"What's the good of standing upon ceremony?" peevishly put in Colonel Hope. "Her ladyship will be as glad as we shall be to get back her bracelet; more glad, one would think. A clue to the thief! Who is it?"
Mr. Pullet smiled. When men have been as long in the police force as he had, they give every word its due significance. "I did not say a clue to the thief, colonel: I said a clue to the mystery."
"Where's the difference?"
"Pardon me, it is perceptible. That the bracelet is gone is a palpable fact: but by whose hands it went is as yet a mystery."
"What do you suspect?"
"I suspect," returned the officer, lowering his voice, "that Miss Dalrymple knows how it went."
There was a silence of surprise; on Lady Sarah's part, of indignation.
"Is it possible that you suspect her?" demanded Colonel Hope.

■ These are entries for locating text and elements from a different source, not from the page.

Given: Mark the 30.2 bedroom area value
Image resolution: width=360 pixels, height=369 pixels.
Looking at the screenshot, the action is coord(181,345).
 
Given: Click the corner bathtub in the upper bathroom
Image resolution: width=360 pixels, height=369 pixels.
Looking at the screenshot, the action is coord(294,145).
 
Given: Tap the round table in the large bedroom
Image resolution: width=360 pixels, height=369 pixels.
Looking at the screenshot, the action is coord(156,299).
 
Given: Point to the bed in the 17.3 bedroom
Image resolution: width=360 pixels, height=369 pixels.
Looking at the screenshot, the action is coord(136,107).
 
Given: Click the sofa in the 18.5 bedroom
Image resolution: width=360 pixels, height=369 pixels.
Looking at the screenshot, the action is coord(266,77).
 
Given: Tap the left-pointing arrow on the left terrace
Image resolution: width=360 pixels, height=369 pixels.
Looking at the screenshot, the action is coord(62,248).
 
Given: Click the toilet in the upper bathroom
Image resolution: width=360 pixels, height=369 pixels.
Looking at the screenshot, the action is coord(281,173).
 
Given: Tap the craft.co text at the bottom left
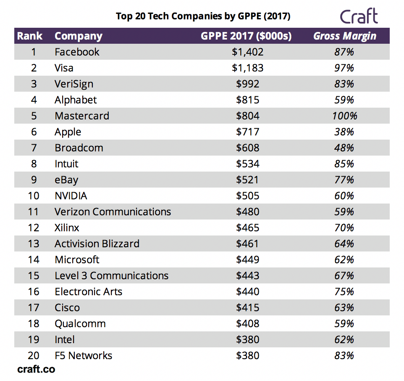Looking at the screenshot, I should (x=36, y=369).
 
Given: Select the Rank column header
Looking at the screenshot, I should (x=29, y=36).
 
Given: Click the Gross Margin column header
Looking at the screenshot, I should (x=344, y=36).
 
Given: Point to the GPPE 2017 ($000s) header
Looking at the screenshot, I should (x=246, y=36).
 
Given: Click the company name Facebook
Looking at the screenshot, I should (x=77, y=52).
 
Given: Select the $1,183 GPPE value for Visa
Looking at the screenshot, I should (x=247, y=68).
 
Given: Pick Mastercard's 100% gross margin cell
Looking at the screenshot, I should (x=344, y=116).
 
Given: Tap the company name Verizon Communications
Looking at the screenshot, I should (x=113, y=212).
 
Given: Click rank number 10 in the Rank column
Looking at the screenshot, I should (x=34, y=196).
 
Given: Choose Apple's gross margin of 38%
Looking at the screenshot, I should (x=344, y=132).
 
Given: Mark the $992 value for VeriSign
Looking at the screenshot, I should (x=247, y=84).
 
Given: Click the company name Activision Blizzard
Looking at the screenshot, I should (x=97, y=244).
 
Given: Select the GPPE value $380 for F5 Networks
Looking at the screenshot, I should (x=247, y=356).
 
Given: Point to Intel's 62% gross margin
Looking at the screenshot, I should (x=344, y=340).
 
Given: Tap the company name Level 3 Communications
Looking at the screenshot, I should (x=111, y=276).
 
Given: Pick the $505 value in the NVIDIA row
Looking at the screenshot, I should (x=247, y=196).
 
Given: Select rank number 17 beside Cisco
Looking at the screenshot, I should (x=34, y=308).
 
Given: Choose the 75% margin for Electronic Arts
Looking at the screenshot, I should (x=344, y=292).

"No," said the officer, "I do not suspect herself: she appears not to be a suspicious person in any way: but I believe she knows who the delinquent is, and that fear, or some other motive, keeps her silent. Is she on familiar terms with any of the servants?"
"But you cannot know what you are saying!" interrupted Lady Sarah. "Familiar with the servants! Miss Dalrymple is a gentlewoman; she has always moved in good society. Her family is little inferior to mine; and better—better than the colonel's," concluded her ladyship, determined to speak out.